Aus Sachsen-Anhalt berichtete Arne Ehritt, Referent für demografische Entwicklung und Prognosen im Ministerium für Infrastruktur und Digitales des Landes Sachsen-Anhalt, über jugendpolitisches Engagement. Dabei ging er insbesondere auf die Möglichkeit der direkten Kontaktaufnahme mit den obersten Landesbehörden ein, die in einem Prozess zusammen mit dem Kinder- und Jugendring Sachsen-Anhalt etabliert wurde. Als konkretes Beispiel für „Good Practice“ verwies er auf das Interreg-Projekt YOUMOBIL, welches Jugendlichen die Möglichkeit eröffnet hat, an einer ÖPNV-App für junge Menschen selbst mitzuwirken und ihre eigenen Wünsche und Bedürfnisse einzubringen. Solche Vorhaben führten zu einem spannendem und konstruktivem Erfahrungsaustausch zwischen jungen Menschen und Verwaltung. Auch das jugendpolitische Programm des Landes basiert auf Themen, die junge Menschen selbst als relevant benannt haben. Um eine nachhaltige Wirkung zu entfalten, müsse in den Ministerien jedoch auch zukünftig für das Thema sensibilisiert werden.

———

#### AUFGABE 1
Entnimm den nachfolgenden Einträgen jede Zeile, in der die Zeichenfolge „marker“ vorkommt. Dabei ist die Groß- und Kleinschreibung zu beachten.

#### GESPEICHERTE EINTRÄGE

———

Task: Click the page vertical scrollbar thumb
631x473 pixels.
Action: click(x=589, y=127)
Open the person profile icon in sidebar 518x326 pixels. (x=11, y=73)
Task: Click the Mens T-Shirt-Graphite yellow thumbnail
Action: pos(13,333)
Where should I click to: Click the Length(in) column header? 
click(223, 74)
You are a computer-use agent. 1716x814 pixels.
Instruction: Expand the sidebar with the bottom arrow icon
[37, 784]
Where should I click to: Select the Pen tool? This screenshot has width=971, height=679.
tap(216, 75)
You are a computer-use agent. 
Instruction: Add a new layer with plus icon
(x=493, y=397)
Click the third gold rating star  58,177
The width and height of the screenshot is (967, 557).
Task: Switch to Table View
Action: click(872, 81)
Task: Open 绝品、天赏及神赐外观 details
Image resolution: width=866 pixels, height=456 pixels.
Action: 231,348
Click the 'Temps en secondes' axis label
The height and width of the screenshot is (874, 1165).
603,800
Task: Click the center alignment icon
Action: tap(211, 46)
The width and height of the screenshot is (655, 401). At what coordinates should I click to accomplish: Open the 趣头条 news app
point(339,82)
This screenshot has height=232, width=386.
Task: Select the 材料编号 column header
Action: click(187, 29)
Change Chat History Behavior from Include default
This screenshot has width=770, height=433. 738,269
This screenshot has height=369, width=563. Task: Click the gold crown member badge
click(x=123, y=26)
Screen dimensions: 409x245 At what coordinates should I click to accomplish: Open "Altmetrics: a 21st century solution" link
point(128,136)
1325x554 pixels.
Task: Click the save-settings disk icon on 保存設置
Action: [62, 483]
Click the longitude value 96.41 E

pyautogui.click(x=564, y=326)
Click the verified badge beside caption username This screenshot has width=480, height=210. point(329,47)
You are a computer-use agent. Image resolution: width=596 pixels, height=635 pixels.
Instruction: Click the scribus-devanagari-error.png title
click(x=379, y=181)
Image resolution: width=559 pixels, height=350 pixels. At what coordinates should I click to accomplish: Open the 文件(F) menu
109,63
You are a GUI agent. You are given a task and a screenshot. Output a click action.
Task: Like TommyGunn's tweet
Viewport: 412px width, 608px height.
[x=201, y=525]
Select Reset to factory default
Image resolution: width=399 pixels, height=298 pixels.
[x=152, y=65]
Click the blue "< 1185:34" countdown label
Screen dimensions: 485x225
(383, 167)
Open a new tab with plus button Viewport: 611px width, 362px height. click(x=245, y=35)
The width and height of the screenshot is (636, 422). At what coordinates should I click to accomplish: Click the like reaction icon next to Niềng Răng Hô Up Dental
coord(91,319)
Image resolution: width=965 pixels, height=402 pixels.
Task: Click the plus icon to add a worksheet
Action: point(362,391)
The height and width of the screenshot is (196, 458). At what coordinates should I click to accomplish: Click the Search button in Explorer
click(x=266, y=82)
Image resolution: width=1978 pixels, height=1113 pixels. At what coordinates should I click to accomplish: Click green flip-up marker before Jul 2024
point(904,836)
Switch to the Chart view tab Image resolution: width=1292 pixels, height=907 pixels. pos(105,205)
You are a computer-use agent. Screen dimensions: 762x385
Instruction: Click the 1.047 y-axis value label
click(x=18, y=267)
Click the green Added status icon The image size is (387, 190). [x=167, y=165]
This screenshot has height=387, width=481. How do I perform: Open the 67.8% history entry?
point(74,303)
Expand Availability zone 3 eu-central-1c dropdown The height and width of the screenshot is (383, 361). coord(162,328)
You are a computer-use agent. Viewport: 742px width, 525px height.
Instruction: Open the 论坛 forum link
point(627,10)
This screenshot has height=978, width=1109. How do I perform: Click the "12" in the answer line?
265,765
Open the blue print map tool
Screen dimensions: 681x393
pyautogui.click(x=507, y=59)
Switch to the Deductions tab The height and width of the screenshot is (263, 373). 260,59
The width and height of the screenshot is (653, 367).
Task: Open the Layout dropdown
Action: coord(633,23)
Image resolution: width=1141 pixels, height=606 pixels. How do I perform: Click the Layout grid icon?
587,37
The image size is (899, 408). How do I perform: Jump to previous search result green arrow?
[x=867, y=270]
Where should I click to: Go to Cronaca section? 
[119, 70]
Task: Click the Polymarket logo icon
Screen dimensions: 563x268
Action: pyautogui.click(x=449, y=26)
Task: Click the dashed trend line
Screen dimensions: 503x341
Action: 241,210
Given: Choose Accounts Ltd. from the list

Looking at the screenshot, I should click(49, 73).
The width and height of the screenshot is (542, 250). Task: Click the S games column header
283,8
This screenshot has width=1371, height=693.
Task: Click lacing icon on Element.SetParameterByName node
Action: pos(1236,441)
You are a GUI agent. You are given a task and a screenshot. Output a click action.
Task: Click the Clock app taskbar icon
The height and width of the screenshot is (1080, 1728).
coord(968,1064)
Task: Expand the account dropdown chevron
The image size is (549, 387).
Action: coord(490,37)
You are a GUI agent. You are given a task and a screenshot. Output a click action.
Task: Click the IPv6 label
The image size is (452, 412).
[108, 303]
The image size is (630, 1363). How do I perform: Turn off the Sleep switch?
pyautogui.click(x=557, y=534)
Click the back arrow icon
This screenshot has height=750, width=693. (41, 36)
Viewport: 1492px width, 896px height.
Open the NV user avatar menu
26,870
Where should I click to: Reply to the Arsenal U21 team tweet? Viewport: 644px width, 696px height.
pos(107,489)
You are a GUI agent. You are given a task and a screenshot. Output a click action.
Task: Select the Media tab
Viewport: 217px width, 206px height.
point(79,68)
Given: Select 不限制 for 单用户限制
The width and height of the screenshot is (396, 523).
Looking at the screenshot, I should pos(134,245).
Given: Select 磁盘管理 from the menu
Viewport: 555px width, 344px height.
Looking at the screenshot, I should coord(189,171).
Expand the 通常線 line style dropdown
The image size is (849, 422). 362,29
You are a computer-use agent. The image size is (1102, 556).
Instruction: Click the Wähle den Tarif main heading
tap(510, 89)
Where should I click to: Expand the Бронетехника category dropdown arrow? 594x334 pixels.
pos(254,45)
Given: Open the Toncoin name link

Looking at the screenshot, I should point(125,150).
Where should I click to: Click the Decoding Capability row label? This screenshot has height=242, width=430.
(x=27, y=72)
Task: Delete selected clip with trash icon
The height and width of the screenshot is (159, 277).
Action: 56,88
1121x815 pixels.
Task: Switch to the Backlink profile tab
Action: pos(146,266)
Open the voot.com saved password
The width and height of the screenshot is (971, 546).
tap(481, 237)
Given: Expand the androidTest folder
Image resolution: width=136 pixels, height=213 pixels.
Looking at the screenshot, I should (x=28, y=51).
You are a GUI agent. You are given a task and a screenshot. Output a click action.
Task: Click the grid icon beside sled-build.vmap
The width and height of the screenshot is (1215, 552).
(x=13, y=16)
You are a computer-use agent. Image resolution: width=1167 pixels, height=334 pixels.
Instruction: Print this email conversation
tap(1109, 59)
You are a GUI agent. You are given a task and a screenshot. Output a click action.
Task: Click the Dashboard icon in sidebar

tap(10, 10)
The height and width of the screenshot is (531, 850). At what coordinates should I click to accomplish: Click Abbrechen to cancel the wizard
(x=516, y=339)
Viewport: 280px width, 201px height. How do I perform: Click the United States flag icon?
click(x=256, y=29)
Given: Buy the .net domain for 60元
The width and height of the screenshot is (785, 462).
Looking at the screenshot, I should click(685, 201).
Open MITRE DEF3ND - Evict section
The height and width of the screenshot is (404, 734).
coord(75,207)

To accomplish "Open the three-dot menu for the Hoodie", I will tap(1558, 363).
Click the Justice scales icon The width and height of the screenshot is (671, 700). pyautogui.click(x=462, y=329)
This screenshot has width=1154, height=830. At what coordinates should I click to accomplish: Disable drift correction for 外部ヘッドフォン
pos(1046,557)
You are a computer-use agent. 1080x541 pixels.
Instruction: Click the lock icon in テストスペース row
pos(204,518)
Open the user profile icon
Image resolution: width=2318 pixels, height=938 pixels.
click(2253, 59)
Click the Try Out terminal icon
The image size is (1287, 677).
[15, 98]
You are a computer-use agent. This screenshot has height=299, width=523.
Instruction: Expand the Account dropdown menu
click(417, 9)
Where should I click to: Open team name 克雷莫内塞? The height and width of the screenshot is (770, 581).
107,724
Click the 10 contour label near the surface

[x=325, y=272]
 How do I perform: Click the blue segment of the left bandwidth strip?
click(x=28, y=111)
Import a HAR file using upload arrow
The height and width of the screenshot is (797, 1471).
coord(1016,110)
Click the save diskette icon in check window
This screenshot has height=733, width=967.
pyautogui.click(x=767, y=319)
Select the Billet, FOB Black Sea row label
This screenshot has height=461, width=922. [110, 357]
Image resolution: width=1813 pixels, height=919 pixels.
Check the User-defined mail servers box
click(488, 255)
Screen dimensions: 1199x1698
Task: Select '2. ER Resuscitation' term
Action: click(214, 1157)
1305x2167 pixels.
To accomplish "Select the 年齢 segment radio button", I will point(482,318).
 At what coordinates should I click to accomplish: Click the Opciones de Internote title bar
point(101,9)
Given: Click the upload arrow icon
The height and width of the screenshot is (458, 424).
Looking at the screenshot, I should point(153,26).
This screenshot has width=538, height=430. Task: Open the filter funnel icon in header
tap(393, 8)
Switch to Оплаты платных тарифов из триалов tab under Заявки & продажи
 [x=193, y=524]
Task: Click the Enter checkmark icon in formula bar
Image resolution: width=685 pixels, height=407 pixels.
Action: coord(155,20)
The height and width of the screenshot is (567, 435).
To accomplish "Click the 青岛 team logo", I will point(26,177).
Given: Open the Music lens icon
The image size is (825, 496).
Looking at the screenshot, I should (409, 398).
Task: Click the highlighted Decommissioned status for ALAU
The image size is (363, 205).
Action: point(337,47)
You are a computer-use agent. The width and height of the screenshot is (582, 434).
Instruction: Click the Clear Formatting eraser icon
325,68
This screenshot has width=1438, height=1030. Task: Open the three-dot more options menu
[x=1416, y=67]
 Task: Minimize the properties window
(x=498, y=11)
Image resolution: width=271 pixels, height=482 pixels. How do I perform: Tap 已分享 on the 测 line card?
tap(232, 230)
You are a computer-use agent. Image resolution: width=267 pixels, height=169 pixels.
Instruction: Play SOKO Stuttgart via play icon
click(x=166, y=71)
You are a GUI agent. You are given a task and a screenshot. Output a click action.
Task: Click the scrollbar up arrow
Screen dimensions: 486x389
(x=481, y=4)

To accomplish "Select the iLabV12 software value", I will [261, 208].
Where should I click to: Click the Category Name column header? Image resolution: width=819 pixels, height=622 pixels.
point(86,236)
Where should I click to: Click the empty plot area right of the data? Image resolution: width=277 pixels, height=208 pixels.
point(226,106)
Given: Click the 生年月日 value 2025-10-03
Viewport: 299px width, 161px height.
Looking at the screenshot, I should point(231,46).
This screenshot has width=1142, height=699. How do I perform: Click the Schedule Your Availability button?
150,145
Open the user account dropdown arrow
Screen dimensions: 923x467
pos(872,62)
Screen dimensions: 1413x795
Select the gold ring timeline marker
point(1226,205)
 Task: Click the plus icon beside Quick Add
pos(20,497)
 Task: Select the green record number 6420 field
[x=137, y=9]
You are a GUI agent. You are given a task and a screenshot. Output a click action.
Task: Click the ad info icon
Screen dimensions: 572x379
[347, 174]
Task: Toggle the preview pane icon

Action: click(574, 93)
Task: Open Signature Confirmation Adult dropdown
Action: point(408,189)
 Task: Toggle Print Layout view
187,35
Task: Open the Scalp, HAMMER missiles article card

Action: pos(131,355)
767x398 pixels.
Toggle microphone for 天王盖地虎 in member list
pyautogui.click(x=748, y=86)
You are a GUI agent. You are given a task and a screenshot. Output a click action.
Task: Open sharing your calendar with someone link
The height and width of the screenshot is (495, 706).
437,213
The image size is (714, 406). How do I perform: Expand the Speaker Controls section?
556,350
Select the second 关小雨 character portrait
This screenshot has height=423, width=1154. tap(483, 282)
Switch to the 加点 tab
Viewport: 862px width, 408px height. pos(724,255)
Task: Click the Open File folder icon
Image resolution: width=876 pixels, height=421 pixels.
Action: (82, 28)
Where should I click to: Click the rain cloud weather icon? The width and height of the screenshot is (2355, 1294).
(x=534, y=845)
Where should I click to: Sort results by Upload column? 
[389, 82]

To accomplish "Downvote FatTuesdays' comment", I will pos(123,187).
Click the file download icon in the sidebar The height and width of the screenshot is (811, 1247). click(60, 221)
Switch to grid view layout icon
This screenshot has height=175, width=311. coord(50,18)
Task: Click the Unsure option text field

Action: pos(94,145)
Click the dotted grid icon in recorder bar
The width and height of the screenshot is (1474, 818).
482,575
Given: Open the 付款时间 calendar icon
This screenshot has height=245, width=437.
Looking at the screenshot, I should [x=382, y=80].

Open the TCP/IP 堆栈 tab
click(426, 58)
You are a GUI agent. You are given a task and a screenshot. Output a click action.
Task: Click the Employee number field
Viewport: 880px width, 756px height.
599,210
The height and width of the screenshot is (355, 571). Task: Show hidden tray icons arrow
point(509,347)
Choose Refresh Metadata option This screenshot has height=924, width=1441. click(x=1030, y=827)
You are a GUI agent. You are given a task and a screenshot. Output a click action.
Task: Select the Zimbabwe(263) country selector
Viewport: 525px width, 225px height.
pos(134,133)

———

#### AUFGABE 2
Schreibe den Text über jugendpolitisches Engagement in Sachsen-Anhalt im Anschluss an seinen letzten Satz weiter.

#### ENDERGEBNIS 1
Image resolution: width=1978 pixels, height=1113 pixels. At what coordinates should I click to accomplish: Click green flip-up marker before Jul 2024
Select the gold ring timeline marker

#### ENDERGEBNIS 2
Sachsen 

Christian Kurzke ist Mitglied der Arbeitsgruppe Eigenständige Jugendpolitik in Sachsen, Stellvertretender Akademiedirektor der Evangelischen Akademie Sachsen und leitet dort den Studienbereich Jugend. Er skizzierte in seinem Interview die Entwicklung der jugendpolitischen Infrastruktur im Freistaat. Über eine interministerielle Arbeitsgruppe und begleitet von der Plattform jugendgerecht.sachsen.de wurde ressortübergreifende jugendpolitische Zusammenarbeit aufgebaut. Trotz positiver Ansätze verliert die Eigenständige Jugendpolitik aktuell an politischer Verankerung. Sie fand zuletzt keinen Eingang in den Koalitionsvertrag des Landes. Schutzklauseln gegen Kürzungen zeigten in der Praxis durch fehlende Inflationsausgleiche kaum Wirkung auf Landesebene. In den Kommunen gebe es teils dramatische Einschnitte. Kurzke forderte eine sichtbare jugendpolitische Haltung, die sich in konkreten Maßnahmen wie Wahlalterabsenkung, Beteiligungsräumen und dauerhaften Formaten widerspiegelt.

Talkrunde „Perspektive Jugendpolitik“ 

In der anschließenden Diskussion formulierten die vier Speaker*innen verschiedene übergeordnete Zielsetzungen: Katrin Krumrey (Brandenburg) verwies auf die Notwendigkeit demokratiebildender Maßnahmen im Kontext der Wahlalterabsenkung auf 16 bei Kommunalwahlen und plädierte für die Berücksichtigung migrationspolitischer Fragen, etwa beim Umgang mit jungen Geflüchteten.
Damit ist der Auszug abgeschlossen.